Work instruction: Go line by line through the data below, counting each one that has "pixels", and give the final count only.

Available data:
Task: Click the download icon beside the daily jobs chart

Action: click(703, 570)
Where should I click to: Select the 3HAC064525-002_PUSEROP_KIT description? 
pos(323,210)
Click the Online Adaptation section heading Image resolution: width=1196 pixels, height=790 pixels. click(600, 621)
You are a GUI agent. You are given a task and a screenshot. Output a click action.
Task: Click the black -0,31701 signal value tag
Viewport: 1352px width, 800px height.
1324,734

--

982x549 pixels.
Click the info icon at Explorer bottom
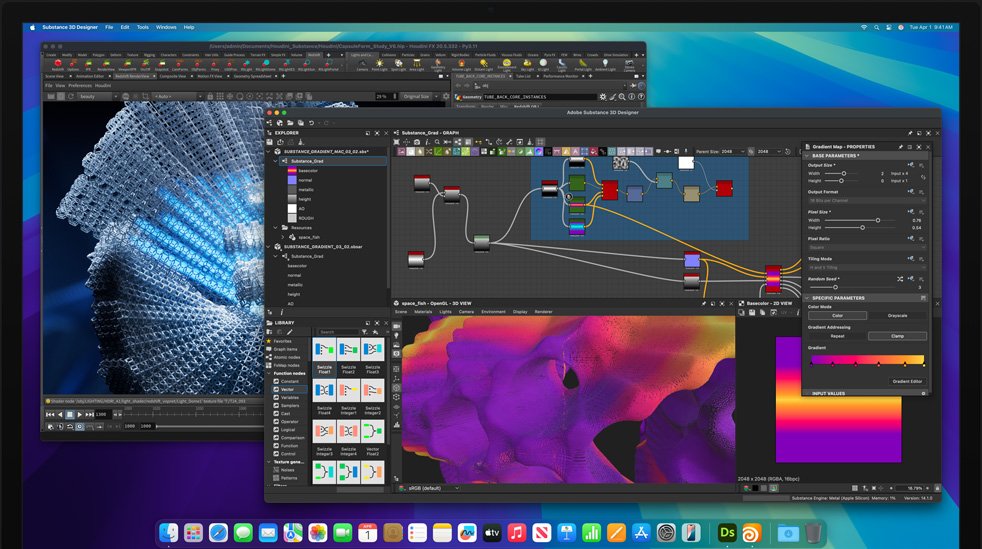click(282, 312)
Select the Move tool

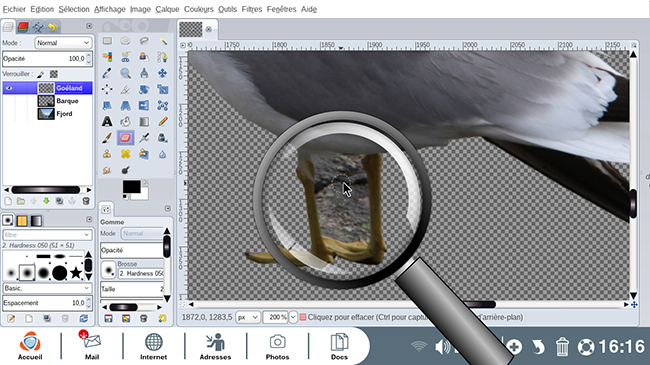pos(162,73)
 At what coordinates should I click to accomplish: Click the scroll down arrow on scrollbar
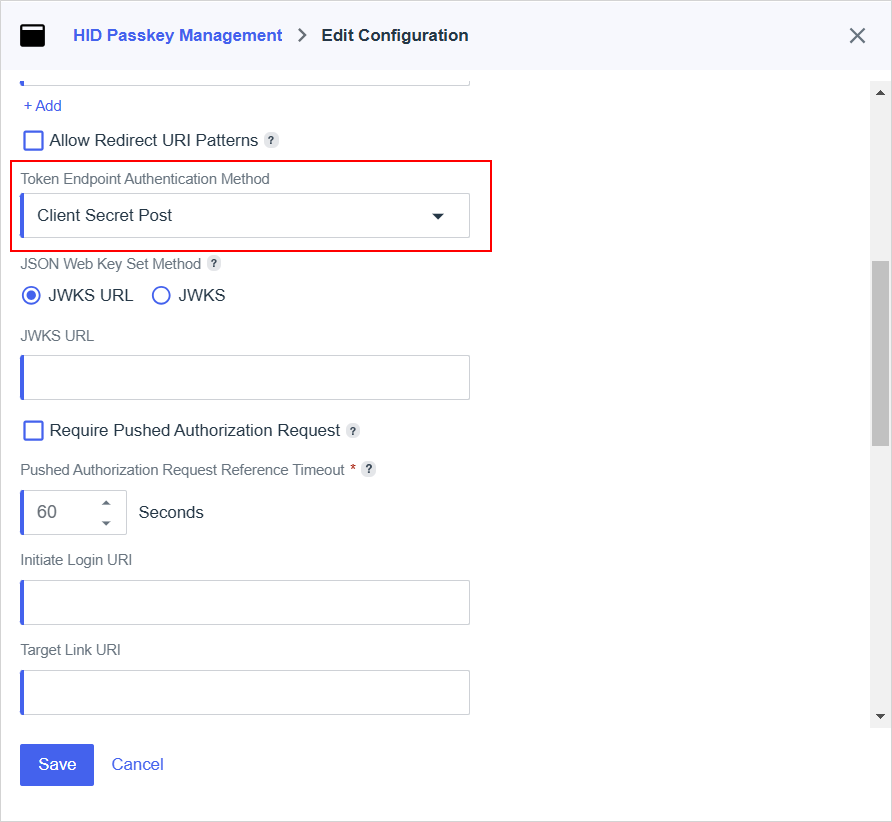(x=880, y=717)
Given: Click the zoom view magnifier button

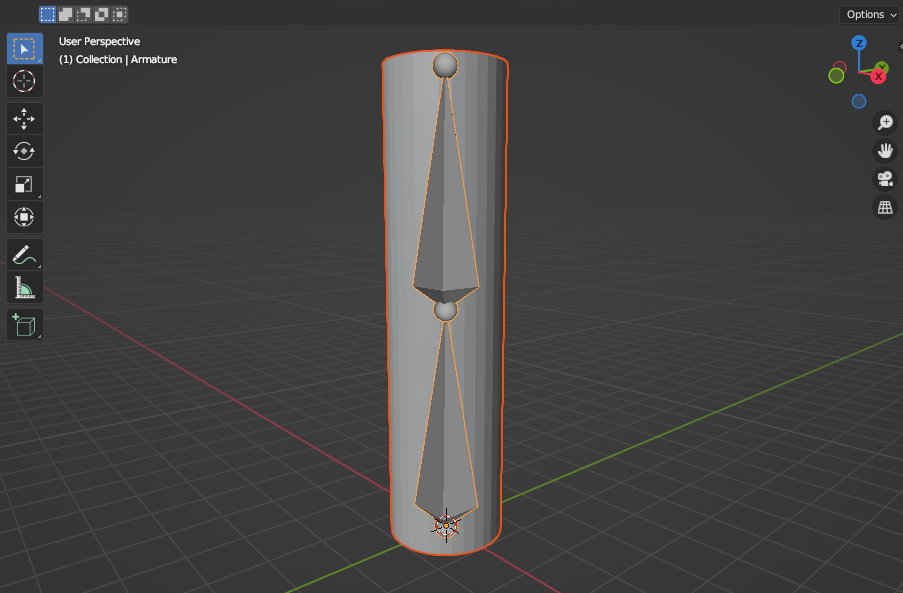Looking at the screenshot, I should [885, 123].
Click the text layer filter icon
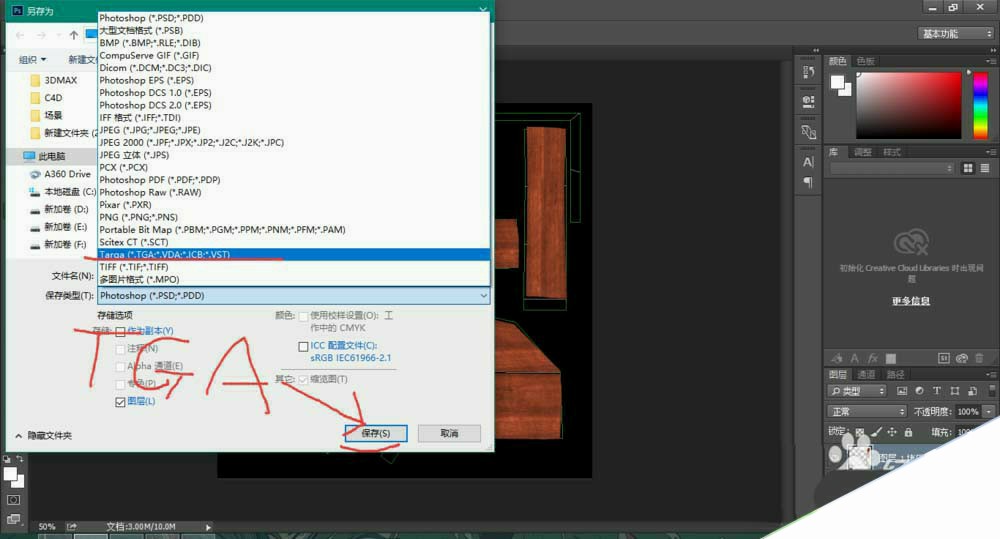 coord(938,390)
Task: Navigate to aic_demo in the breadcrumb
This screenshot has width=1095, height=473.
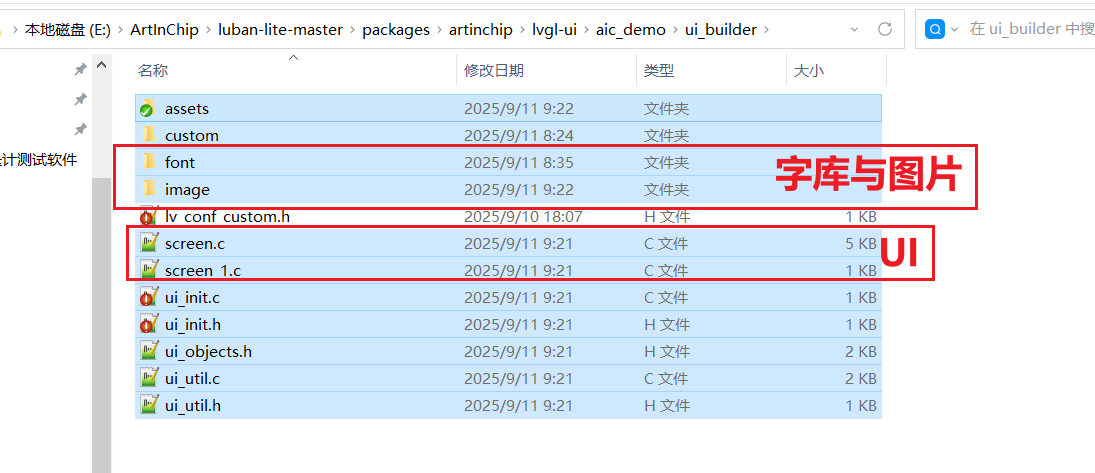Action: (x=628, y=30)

Task result: 2